IMAGE by Geronimo Giqueaux
Why Calm Matters in Neurodivergent Design
Neurodivergence is often characterized by differences in sensory processing, emotional regulation, and attention management. People with autism, ADHD, sensory processing disorders, or anxiety frequently describe feeling overstimulated by environments that were not designed with them in mind.
Interfaces that demand rapid decisions, physical spaces that overload the senses, services that lack predictability, these aren’t just inconvenient. They can be alienating, or even exhausting.
When we think of calm design as a sensory and attentional practice, we begin to see how it can make a difference. It’s not about making things minimalist. It’s about making them navigable.

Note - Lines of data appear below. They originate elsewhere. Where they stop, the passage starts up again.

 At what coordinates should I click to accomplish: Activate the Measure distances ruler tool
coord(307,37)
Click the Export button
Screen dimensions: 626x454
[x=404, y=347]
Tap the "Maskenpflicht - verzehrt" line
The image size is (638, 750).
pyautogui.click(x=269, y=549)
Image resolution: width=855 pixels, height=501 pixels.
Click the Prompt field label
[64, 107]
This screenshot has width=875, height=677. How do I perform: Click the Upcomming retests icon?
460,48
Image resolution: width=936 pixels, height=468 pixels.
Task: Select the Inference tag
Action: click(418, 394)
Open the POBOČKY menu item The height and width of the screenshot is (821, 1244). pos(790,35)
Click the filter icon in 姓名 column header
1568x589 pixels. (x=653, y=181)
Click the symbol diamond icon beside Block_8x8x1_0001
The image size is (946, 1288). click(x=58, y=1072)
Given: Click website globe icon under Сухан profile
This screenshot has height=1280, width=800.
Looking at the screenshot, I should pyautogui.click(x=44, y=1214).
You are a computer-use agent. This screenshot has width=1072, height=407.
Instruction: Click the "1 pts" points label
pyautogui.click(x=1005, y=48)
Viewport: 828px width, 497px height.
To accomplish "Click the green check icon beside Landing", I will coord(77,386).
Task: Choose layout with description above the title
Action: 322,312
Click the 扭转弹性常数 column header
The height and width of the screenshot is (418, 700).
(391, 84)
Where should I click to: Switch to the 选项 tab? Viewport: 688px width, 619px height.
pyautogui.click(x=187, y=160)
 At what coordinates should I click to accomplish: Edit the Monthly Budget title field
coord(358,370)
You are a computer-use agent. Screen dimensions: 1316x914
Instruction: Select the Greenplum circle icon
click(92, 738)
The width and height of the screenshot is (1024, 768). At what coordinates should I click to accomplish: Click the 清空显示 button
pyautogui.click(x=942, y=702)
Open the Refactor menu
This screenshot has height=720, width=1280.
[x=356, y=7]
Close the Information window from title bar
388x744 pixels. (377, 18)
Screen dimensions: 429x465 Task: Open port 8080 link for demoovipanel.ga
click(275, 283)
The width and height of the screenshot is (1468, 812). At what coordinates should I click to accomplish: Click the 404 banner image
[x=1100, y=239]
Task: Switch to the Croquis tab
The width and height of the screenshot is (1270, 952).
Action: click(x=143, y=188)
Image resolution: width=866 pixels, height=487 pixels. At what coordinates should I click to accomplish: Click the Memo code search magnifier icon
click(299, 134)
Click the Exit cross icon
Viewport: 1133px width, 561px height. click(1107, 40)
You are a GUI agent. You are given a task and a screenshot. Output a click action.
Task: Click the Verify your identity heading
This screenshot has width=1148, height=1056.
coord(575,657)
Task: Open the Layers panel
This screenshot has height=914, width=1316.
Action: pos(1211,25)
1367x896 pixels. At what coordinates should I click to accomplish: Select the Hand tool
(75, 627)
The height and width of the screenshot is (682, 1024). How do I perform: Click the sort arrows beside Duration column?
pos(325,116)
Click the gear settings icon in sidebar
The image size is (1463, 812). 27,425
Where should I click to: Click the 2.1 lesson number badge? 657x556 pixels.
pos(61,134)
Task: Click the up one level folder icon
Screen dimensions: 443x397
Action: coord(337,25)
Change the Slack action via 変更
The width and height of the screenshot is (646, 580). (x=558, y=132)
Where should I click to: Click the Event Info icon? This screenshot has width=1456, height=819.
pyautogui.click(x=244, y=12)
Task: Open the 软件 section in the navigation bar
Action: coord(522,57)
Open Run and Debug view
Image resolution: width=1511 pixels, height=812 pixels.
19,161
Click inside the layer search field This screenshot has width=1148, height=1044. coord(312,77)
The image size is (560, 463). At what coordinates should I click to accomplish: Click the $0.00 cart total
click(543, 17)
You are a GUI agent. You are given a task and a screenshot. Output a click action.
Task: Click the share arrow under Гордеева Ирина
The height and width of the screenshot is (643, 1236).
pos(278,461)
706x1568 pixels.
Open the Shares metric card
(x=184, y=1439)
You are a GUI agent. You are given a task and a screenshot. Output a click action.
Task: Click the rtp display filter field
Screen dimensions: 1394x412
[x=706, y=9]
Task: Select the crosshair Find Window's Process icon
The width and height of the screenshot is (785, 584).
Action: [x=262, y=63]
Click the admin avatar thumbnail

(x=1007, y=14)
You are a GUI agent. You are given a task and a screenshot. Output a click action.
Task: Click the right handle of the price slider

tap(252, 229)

Designing for Sensory Regulation and Cognitive Load
Research in neurodiversity, particularly around ADHD and autism, shows that overstimulation and unpredictability are often key sources of distress. Interfaces and environments filled with flashing notifications, sudden changes, or unclear structures can trigger overwhelm and shutdown, or create a cognitive maze that drains energy from the actual task at hand.
Calm design doesn’t mean removing stimuli altogether. It means crafting experiences that respect the nervous system. Predictable patterns, clear spatial hierarchies, consistent typography, and stable layouts help reduce cognitive friction without flattening the richness of interaction. This is not minimalism for minimalism’s sake. It’s intentional quiet that holds space for different ways of processing.
Tools like timed reveals, layered information, and rhythmic feedback can support executive functioning. For instance, interfaces that allow users to customize notification rhythms or turn off animations offer autonomy and sensory control. These adjustments aren’t “nice to have”. For many, they are the difference between access and exclusion.

IMAGE by Geronimo Giqueaux
Designing for Plurality, Not Efficiency
Designing for neurodivergence asks us to let go of the default user. To recognize that what overwhelms one person may soothe another. That clarity doesn’t mean the same thing to everyone. It means trading efficiency for flexibility. Optimization for spaciousness.
Calm design invites us to create tools and systems that ask different questions. Not only “What does the user want to do?” but also “How do they feel being here?” Not just “What’s the conversion rate?” but also “Is this a place where someone can think, pause, reflect?”
This shift is not about making things slower. It’s about making room for different ways of being.
Holding Space
That’s what the Calm Experience Map ended up doing. Not because it was designed for neurodivergent people specifically, but because it allowed for attentional self-awareness. It helped someone see themselves in the system.
In the end, calm design is not just about products. It’s about creating conditions where people can show up as they are. Where their ways of perceiving, processing, and being are not just tolerated, but welcomed.
Sometimes, the most radical thing design can do is to listen quietly, and hold space.